ASSIGNMENT: Every record that follows should be printed verbatim.

Saved entries:
════

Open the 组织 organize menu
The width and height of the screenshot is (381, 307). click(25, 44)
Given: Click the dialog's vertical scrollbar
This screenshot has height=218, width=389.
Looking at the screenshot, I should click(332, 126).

════

OUTPUT OF THE EXERCISE:
Open the 组织 organize menu
The width and height of the screenshot is (381, 307). click(25, 44)
Given: Click the dialog's vertical scrollbar
This screenshot has height=218, width=389.
Looking at the screenshot, I should click(332, 126).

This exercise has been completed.